Wir haben mal einen unserer ersten Fahrversuche mitgeschnitten. Uns gefällt ganz besonders die Fahrt auf den Helmen der anderen - auch so kommt man voran. Aber auch die Stürze... naja, sehen Sie selbst:

Was wir aber lobend erwähnen wollen, ist der Strecken-Editor, mit dem wir eigene Parcours bauen können. Unsere Selfmade-Strecken können wir dann natürlich selbst fahren, wir können sie aber auch online mit anderen Fahrern testen. Kleiner Tipp: Wenn Sie die KI-Fahrer mal so richtig "lost in space" erleben wollen, fahren Sie gegen sie auf einer selbstgebastelten Strecke, aber sehen Sie zu, dass Sie an den ständig verunfallenden Fahrern vorbeikommen und dann: gib ihm!

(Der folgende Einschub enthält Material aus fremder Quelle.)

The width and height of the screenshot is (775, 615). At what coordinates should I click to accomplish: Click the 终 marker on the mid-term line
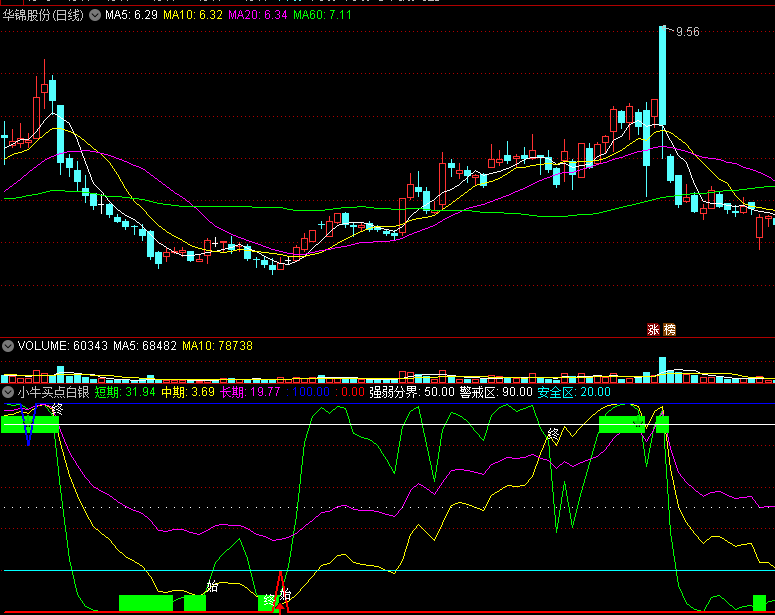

Was wir wiederum bemängeln müssen: es fehlt die Möglichkeit, am Splitscreen gegen andere Spieler anzutreten. Auch das hätten wir bei Supercross als einen hervorragenden Spielmodus empfunden, gerade für uns als Redaktionsteam natürlich.

Unser Gesamt-Fazit

Für das Geld bekommen wir als Spieler einfach zu wenig. Es ist toll, dass die Grafik so ordentlich ist, die Fahrphysik ist gut, die Echtzeit-Deformation der Strecke ist ebenfalls gut. Wir mögen den Strecken-Editor sehr und mochten auch die verschiedenen Tuning- und Ausstattungsmöglichkeiten für die Motorräder. Die langen Ladezeiten aber gehen gar nicht. Haben wir schon gesagt, dass die nerven? Die nerven.

Ein Beispiel haben wir mal bei YouTube hochgeladen:

Die Fahrer-KI ist bedenklich dumm, die Kollisionsabfrage teilweise furchtbar mit erschreckenden Ergebnissen physikalischer Art. Vieles abseits der Rennstrecken ist langweilig gestaltet und macht nicht unbedingt Lust auf mehr. Die fehlenden deutschen Untertitel sind möglicherweise verschmerzbar, aber dann hätte man den Motorrädern doch wenigstens einen ansprechenden Sound geben können. Oder die Rennen mit einem guten Soundtrack unterlegen können.

Kurzum: Wir hatten uns wirklich auf dieses Spiel gefreut, aber sind ziemlich enttäuscht worden, auch weil die Entwickler ihr Potential nicht ausgeschöpft und dadurch eine große Chance verpasst haben, ein wirklich aufregendes Supercross-Spiel vorzulegen.